Caroline’s Writing Workshop – By @katiebcreates

Caroline’s Writing Workshop 

We had a great class with the lovely Caroline the other day. It felt really cool to be doing a writing session over Zoom. I thought I’d share a few of the bits I’d written in the class, using the techniques that Caz was throwing at us as we went. 

The first was to pick one of the sentences that she put up on the screen and use it as a sentence starter. I picked ‘It was getting too dark to see…’ She then started giving us random words that we had to work into our writing as we went. 

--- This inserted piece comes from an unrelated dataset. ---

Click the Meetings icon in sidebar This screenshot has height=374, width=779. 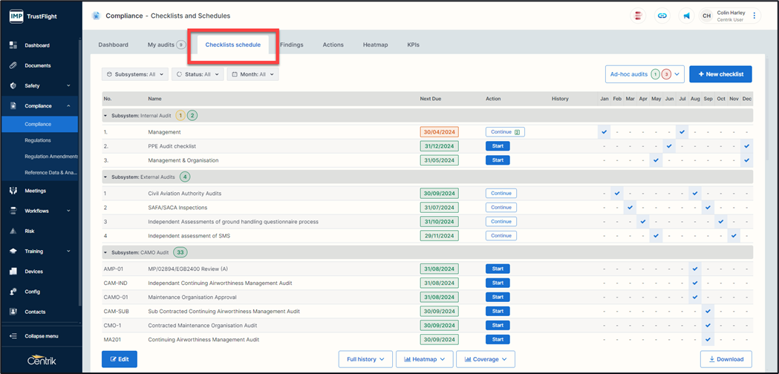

It was getting too dark to see and I knew that soon there wouldn’t be any light left. At all. Zilch. I could feel a pang of nervousness throbbing in my stomach. Looking out, I could see a warm pink glow across the horizon. It was almost comforting. Scanning to the left, dark shadows danced across the edge of the sky. A mass of cloud was billowing towards us. We were halfway there. We could turn back, we could face the impending hurricane of rage back home, or we could keep going, keep moving. I heard Jayne swallow, a deep, considered gulp. She grabbed my hand, held it tightly. I could see her clutching Mums old toy rhinoceros, her fingers tracing its shape from the outside of her coat. I knew we had to keep going. I could feel this wonderful excitement in me, I was feeling greedy for adventure. We’d been walking a couple of hours. Jayne had packed so much into her tiny rucksack, even her spellings from that week at school. I tried to remember some of the words she’d been practicing. Elbow. Trombones. Secret. I asked her if she could spell them out loud. She did. 

Another prompt was to free write about a memory of being on some kind of public transport. I thought of the time I’d been chatting to the lady next to me on a plane to Granada. 

She spoke of her daughters. They all lived back in England and she missed them. She wished it didn’t take so much planning to see them. Gazing out of the window I could see the coastline, the sparkling turquoise of the water, trees lining the beach. We’d been chatting for over an hour and it was nearly time to leave our seats. To part ways. The plane screeched to a halt. I looked at her and smiled. She had a look of pain in her eyes. As I wheeled my suitcase up the ramp I realised I hadn’t asked her name. 

Finally, we had to think of another memory on public transport, and begin by writing about what we could see, hear, taste, smell and feel. We then had to free write. 

I see all of the people around me. I feel the roughness of her cotton lead in my palm. I hear the train, a clattering sound. I smell nothing. I taste something metallic. I feel a slight pull from Molly’s lead. I see the pigeon. I hear it’s wings frantically flapping. I smell the coffee of the man next to me. It smells so good. I only have coffee in the mornings but it smells so rich and delicious and I’m craving that lovely warm sensation on the back of my throat. I look down at Molly. She’s sitting there, her ears relaxed, her tongue sticking out. She’s so good. She always makes me smile. I crouch down to her level and ruffle her chest, stroke her back, nuzzle into her cheek. She gives me a generous lick and looks away again. 

If you got this far, thanks for reading my words, and thank you Caroline!